How to schedule your way to mental health

The power of a schedule is underrated and underemphasized. Every Thursday morning from 9am-9:30am, I plan the following week. Here are some tried and true tips that I use to keep my sanity while managing two business, and three kiddos.

  1. Use a scheduler that works for you.

    I love the ease of my iCal, but realized I don't remember them if I just enter them. But I also won't remember to carry around a paper planner to enter the appointments. Enter the digital Passion Planner. In my planning periods, I go through my iCal and then physically write out my appointments in my digital Passion Planner in my iPad. It is in the GoodNotes app so I can also view my planner via my phone.

  2. Have a planning period where you review the upcoming day, week, month, and year.

    By writing it out and reviewing the following week, I can think about the time it takes between appointments or tasks that need to get scheduled and completed for that 10am meeting with so and so.
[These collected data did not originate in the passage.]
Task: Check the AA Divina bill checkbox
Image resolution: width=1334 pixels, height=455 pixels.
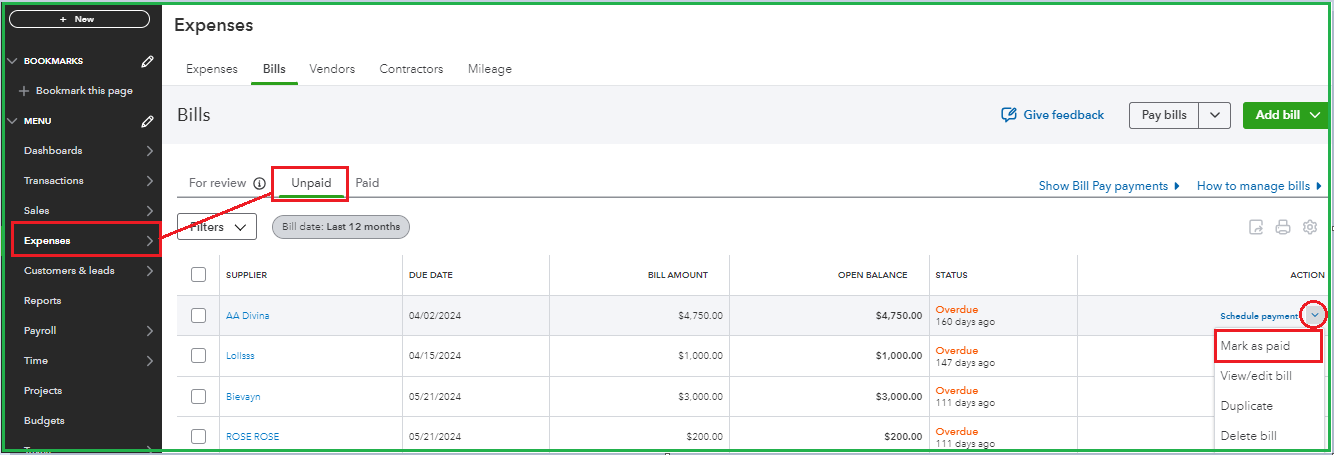Action: 198,316
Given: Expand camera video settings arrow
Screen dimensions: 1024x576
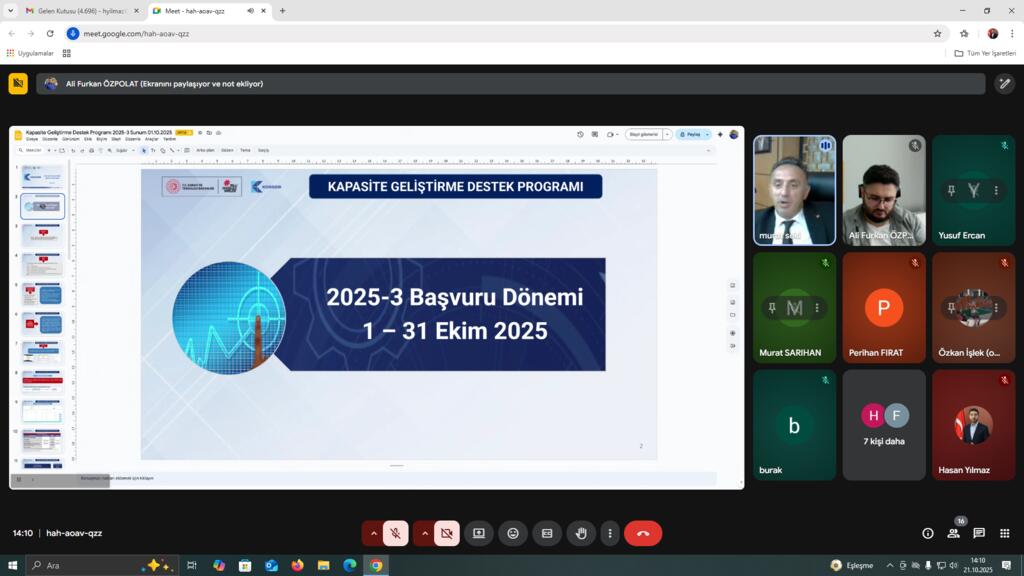Looking at the screenshot, I should coord(424,533).
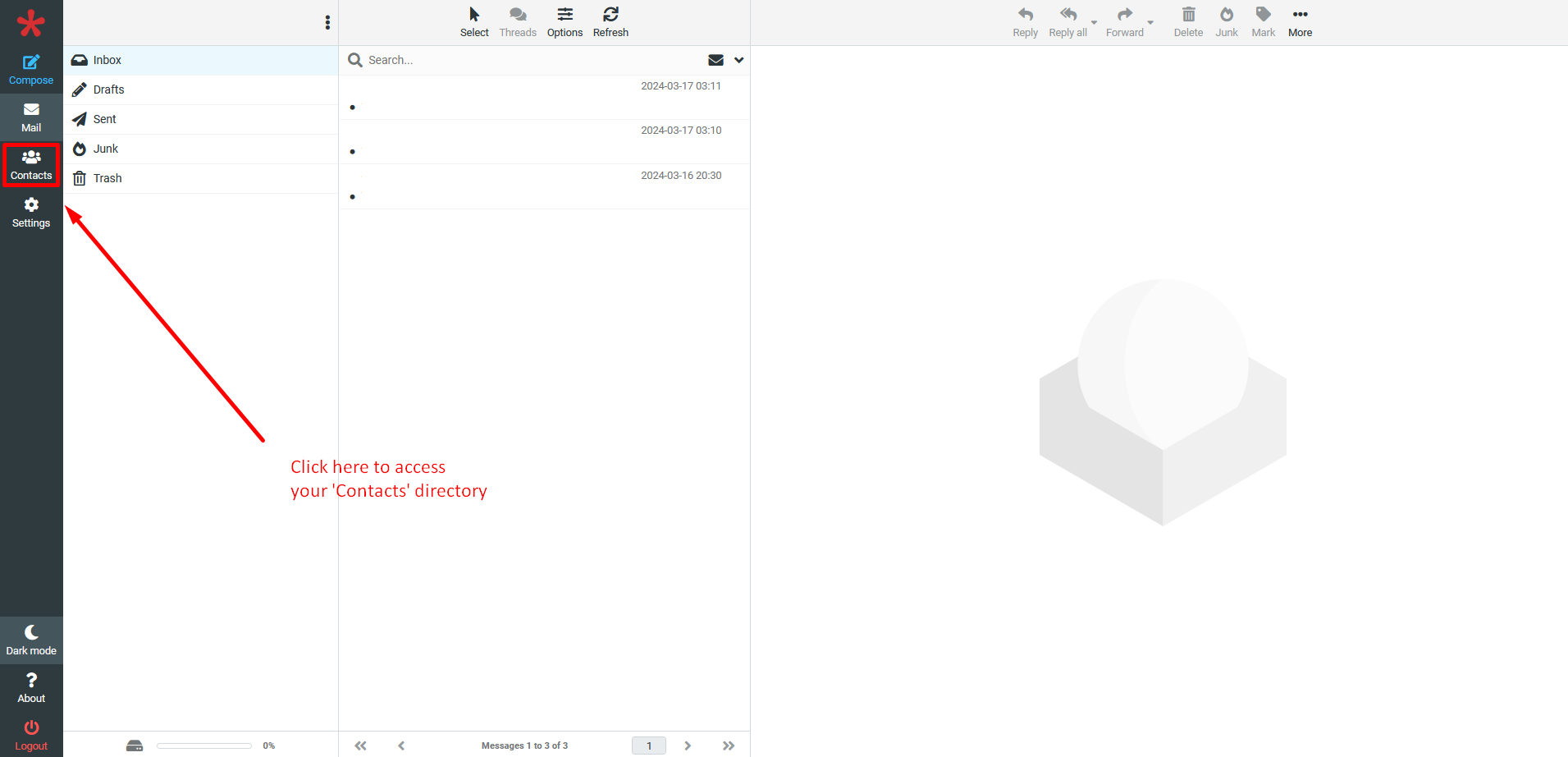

Because I do it on Thursday, I have time to reschedule anything that doesn't work for the following week by the end of this week. And I don't have to worry about it over the weekend.

  3. Use time blocking to block out periods for task completion and deep work.

    For example, I review my finances weekly rather than monthly. My financial review is scheduled in Simple Practice (which then connects with both by google and ical) for every Tuesday at 9am. Guess what the planning period is in there too. If I need to work on newsletters, blogs, contacting someone...it all gets scheduled in the calendar.

  4. Cushion your appointments-don't try to cut it too close-it will leave you exhausted and anxious.

    For example, I leave 15 min between each appointment to stand up, use the restroom, eat, do some yoga poses, or complete small tasks.

  5. Schedule your health care needs.

    This includes appointments, meds, labs, body movement, medications, eating. Make sure to include enough wind down or recovery time. It takes me several hours to recovery (ie turn my brain off) from doing therapy, so I make sure that I don't plan anything too early the next morning if I have to practice later into the evening because it will take me 3 hours just to recover enough to begin my bedtime routine.

Note: the scheduling isn't to create rigidness in your life. Think of it like a budget. If you don't plan where you will spend your money, it just goes wherever, we are treating your time the same way. Plan your time according to your goals and values, so it doesn't just go wherever.